*Problem*. Exactly as written, copy every line from the one containing "Screen dimensions: 1366x720" through the end of the records, with the pictures left out.

*Extracted data entries*.
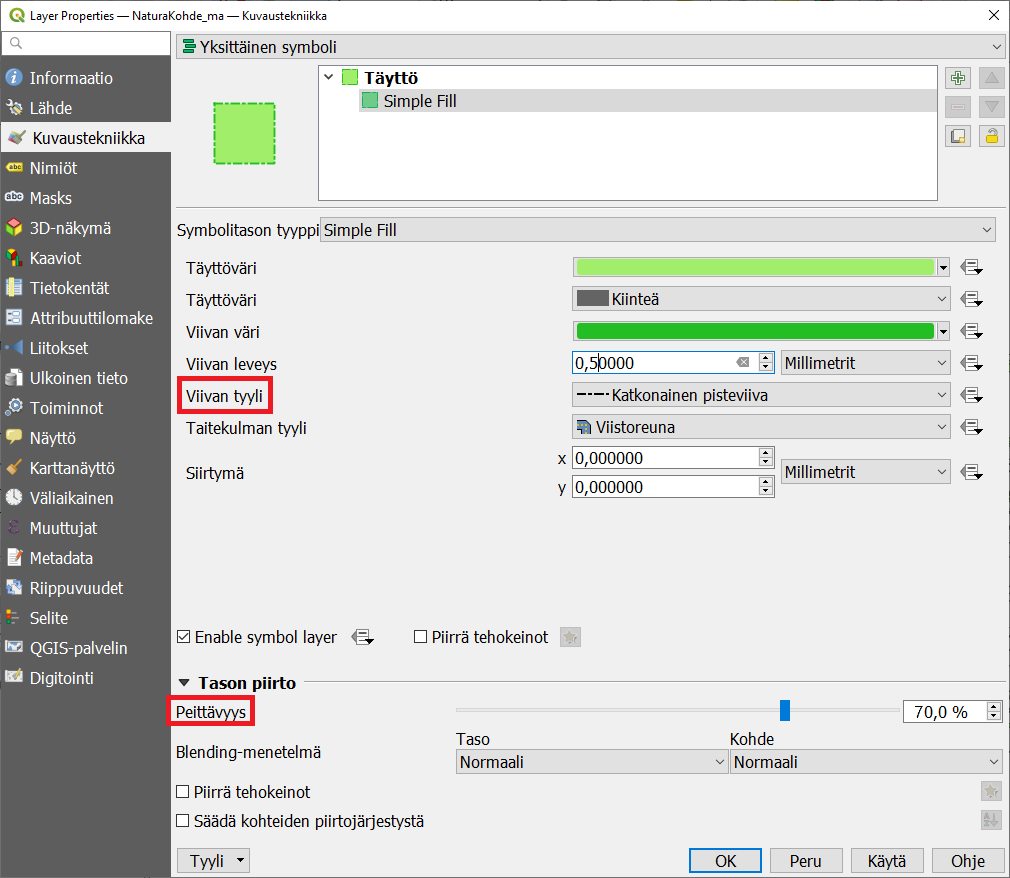Click the lock symbol layer icon

coord(992,137)
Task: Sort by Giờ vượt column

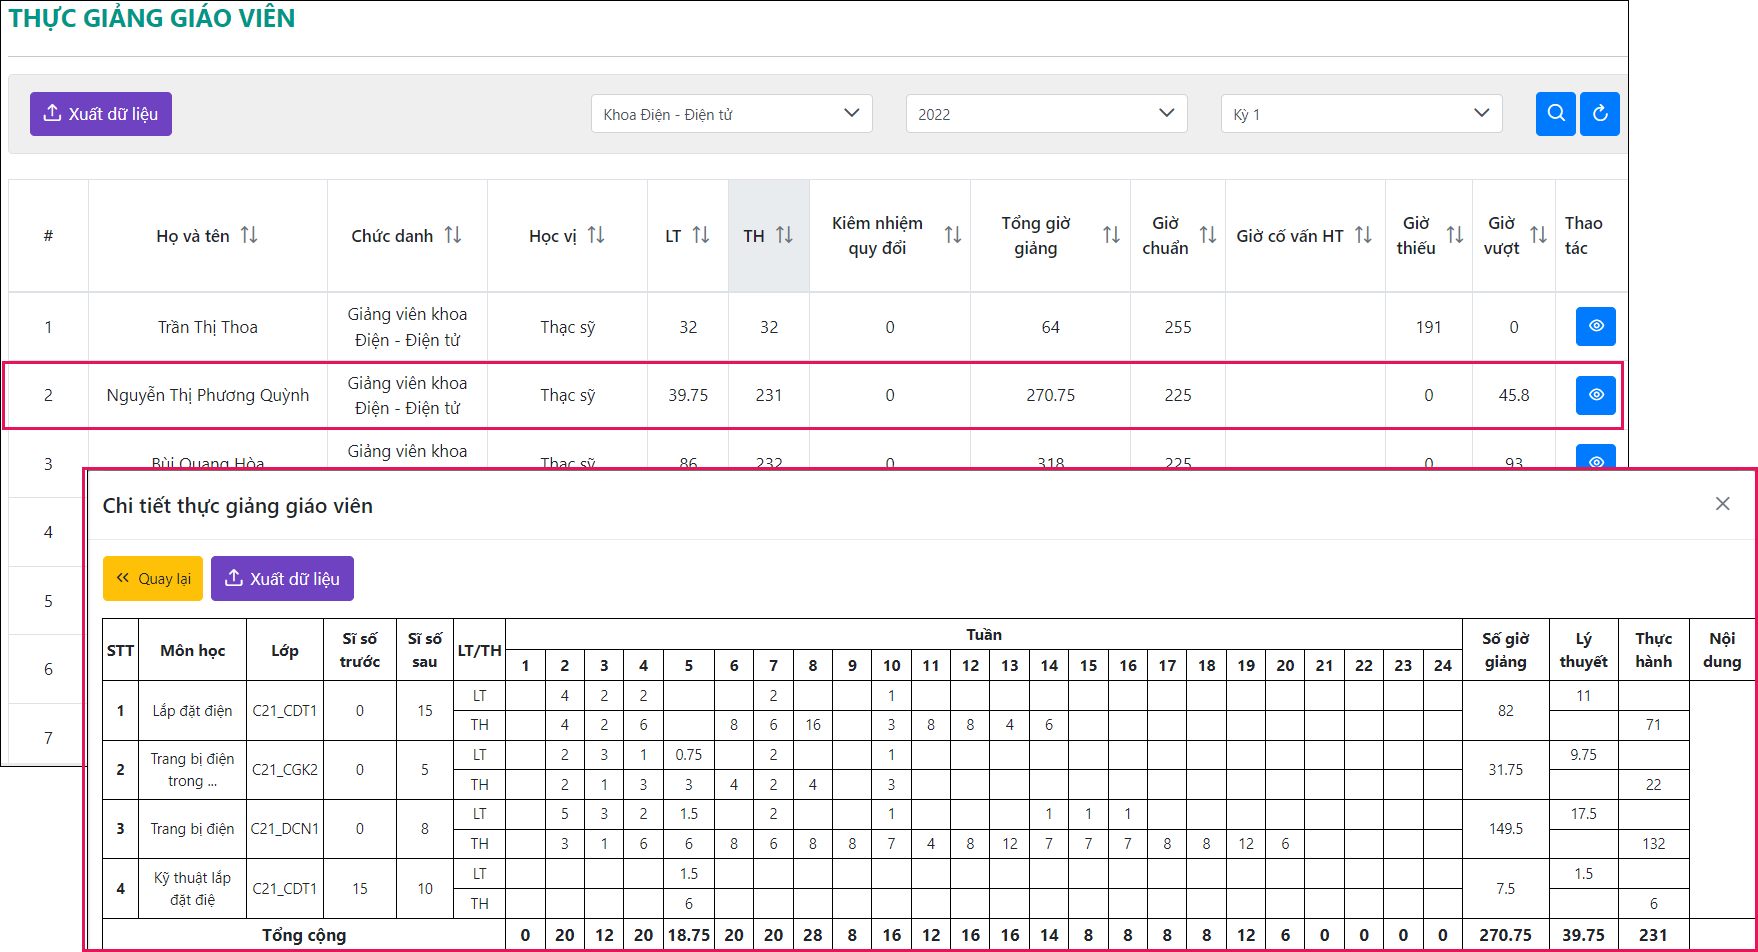Action: click(1538, 235)
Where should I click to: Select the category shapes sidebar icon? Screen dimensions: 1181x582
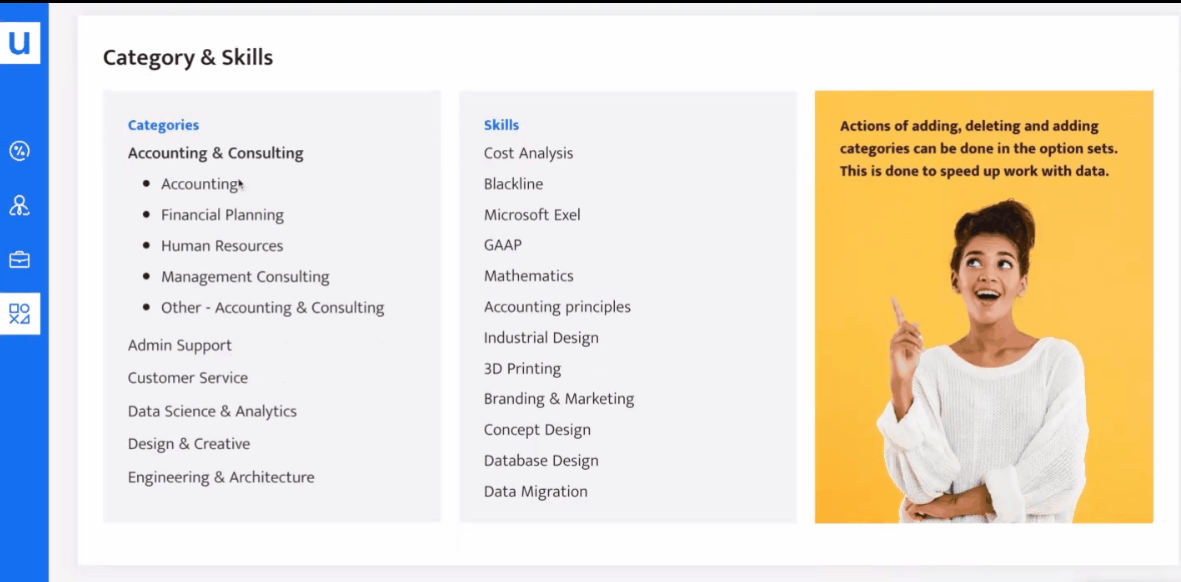[x=19, y=314]
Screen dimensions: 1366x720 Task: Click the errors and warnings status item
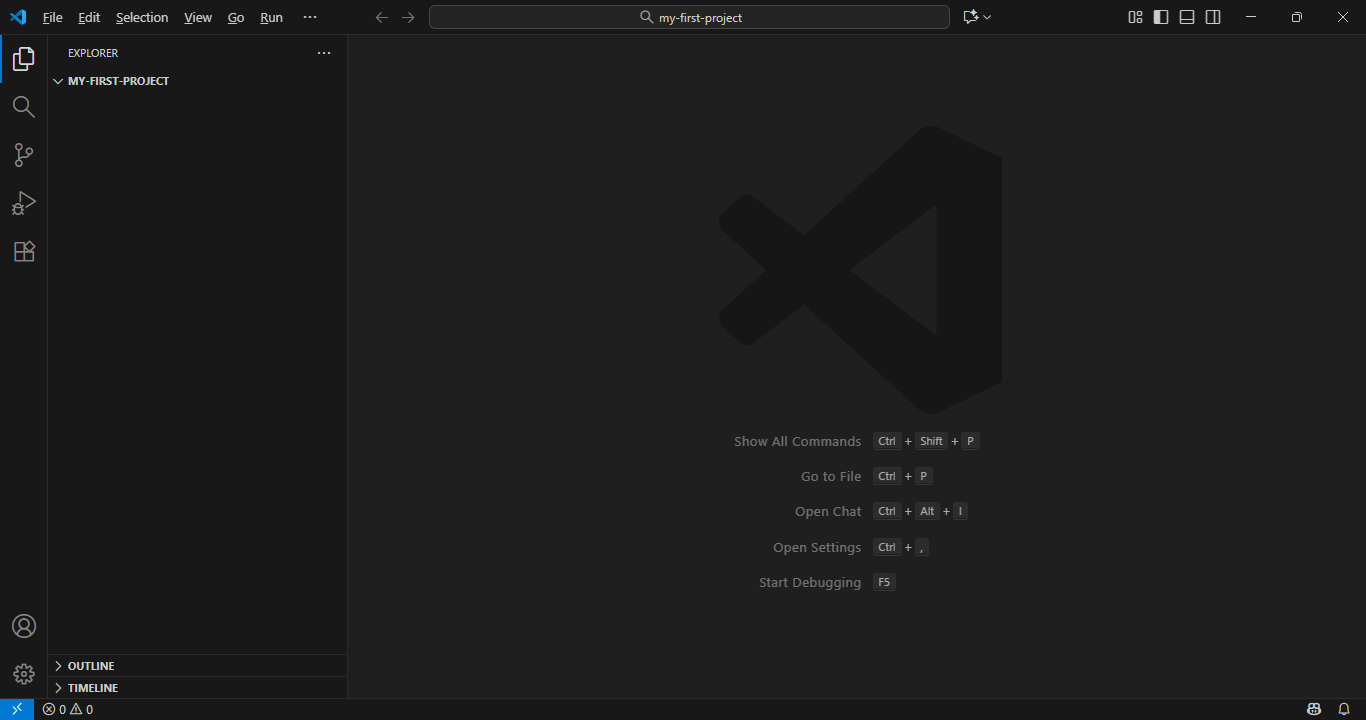click(x=68, y=708)
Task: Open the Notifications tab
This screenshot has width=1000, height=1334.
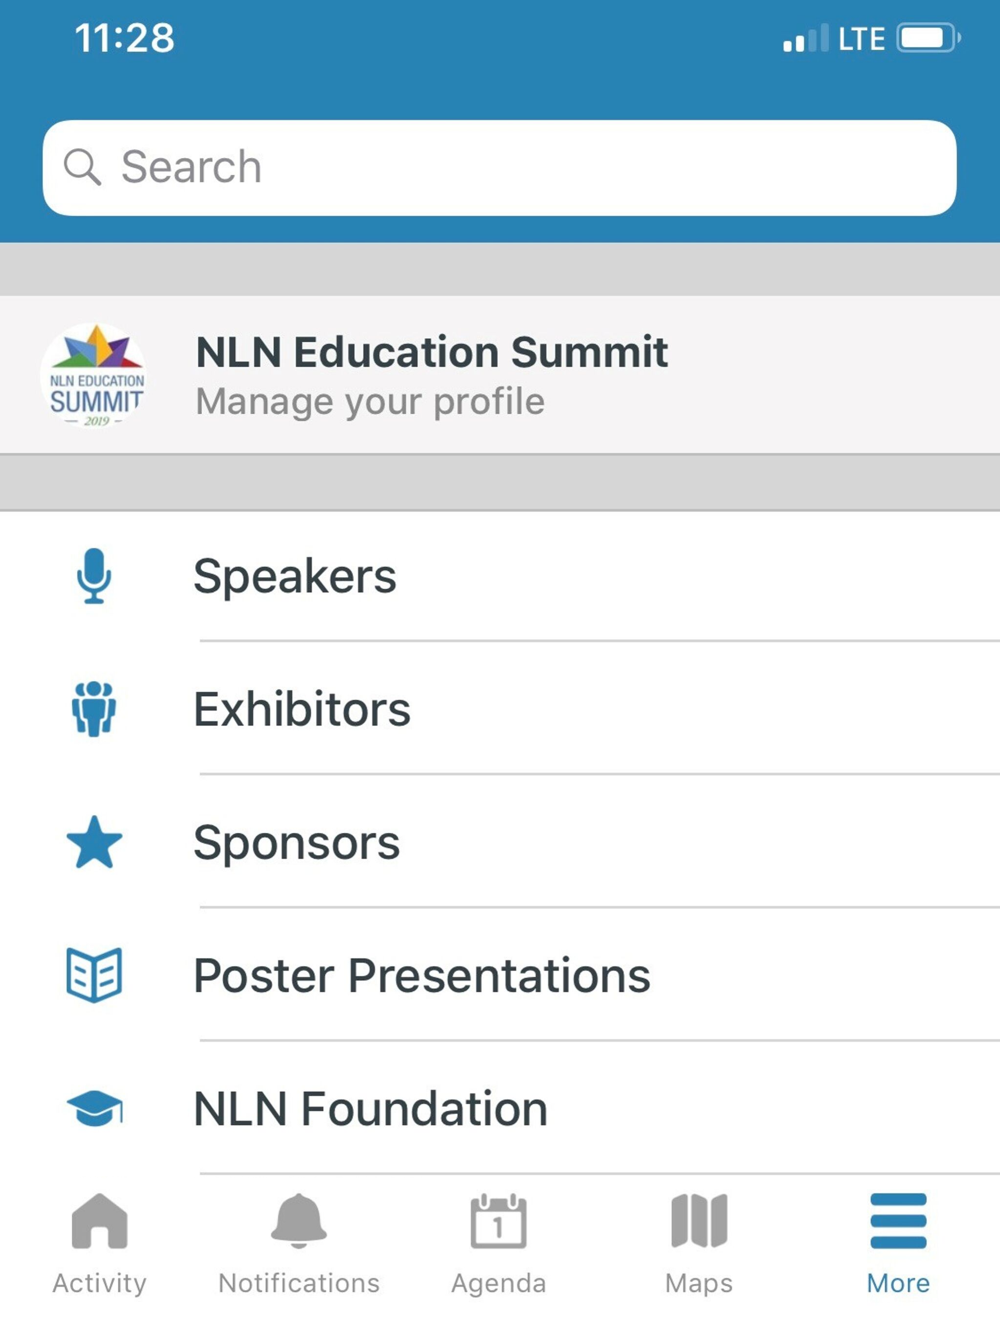Action: pyautogui.click(x=299, y=1245)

*Answer section*.
Screen dimensions: 1366x720 Task: Click the errors and warnings status item
click(x=68, y=708)
Task: Open the Notifications tab
This screenshot has width=1000, height=1334.
Action: pyautogui.click(x=299, y=1245)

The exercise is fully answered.